Dal blog dell’Avv. Daniele Ingarrica (https://www.consigliolegale-blog.com/2017/10/09/diritto-corretta-informazione-fake-news/) si evince che non esiste un vero e proprio diritto all’informazione corretta. Si legge comunque che “secondo la giurisprudenza della Corte Costituzionale, con la sentenza n. 112 del 1993, il giornalista è tenuto ad assicurare ai cittadini un’informazione: qualificata e caratterizzata da obiettività, imparzialità, completezza e correttezza; dal rispetto della dignità umana, dell’ordine pubblico, del buon costume e del libero sviluppo psichico e morale dei minori nonché dal pluralismo delle fonti cui [i giornalisti] attingono conoscenze e notizie in modo tale che il cittadino possa essere messo in condizione di compiere le sue valutazioni, avendo presenti punti di vista differenti e orientamenti culturali contrastanti”.
Siamo continuamente tempestati di notizie e affermazioni contrastanti e cangianti, abbiamo bisogno di una informazione corretta e il più possibile veritiera!
Una valida discussione sull’informazione scientifica l’ho trovata nella diretta Facebook di ieri di Federico Boem, filosofo della scienza, sulla pagina dell’ass. Culturale J.F. Kennedy di Rimini. L’incontro aveva il titolo “Convivere con l’incertezza. Il ruolo del pensiero critico: informazione e ricerca scientifica“. Boem sostiene che la scienza è un processo che appartiene ad una comunità (la comunità scientifica), e come tale cresce progressivamente, correggendosi, giustificandosi e confermandosi ripetutamente, attraverso pochi successi che si basano su tantissime sconfitte. La ricerca scientifica non riporta verità, cerca invece di fornire conoscenza e ridurre l’incertezza, con la quale siamo comunque tenuti a convivere.

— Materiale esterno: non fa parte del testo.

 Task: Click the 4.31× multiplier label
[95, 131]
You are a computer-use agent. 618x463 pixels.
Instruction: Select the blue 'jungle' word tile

Perché crediamo alle notizie errate e le diffondiamo sui nostri social? Secondo Boem può essere un fatto di pigrizia mentale: le notizie vengono fornite in grande quantità, facilmente reperibili e “non digerite”. Inoltre l’acquisizione di nuove informazioni parte spesso da posizioni di forte chiusura, sia da parte di singoli che di gruppi di persone o comunità. Boem ha distinto tra “bolle epistemiche”, in cui l’atteggiamento è caratterizzato da una scelta di fonti ristretta a cui si riconosce la massima autorità (non una vera e propria chiusura), e “camere di risonanza” in cui invece ci si rafforza vicendevolmente sulle posizioni prescelte escludendo categoricamente quelle che divergono dalle nostre (una forte chiusura in questo caso).
Per formare un pensiero critico, quindi, l’apertura mentale è sicuramente un aspetto basilare. Questo credo valga sia nel recepire l’informazione che nel produrla: favorire pluralità e libertà di informazione ed evitare allo stesso tempo il diffondersi di notizie affrettate e fuorvianti, come accade in molti casi di divulgazione attraverso i social.
Un’altro fattore importante, sempre secondo Boem, sarebbe la pazienza. La scienza ha i suoi tempi e risultati affrettati sono poco affidabili.
Da ultimo, cosa che condivido in pieno, è fondamentale il controllo delle fonti. Quanto è affidabile chi ci informa? In ogni caso, ricorda ancora Boem, anche il singolo scienziato, avesse pure un Nobel, non può avere più credibilità o autorevolezza dell’intera comunità scientifica. I risultati si ottengono insieme, e non per scalate solitarie.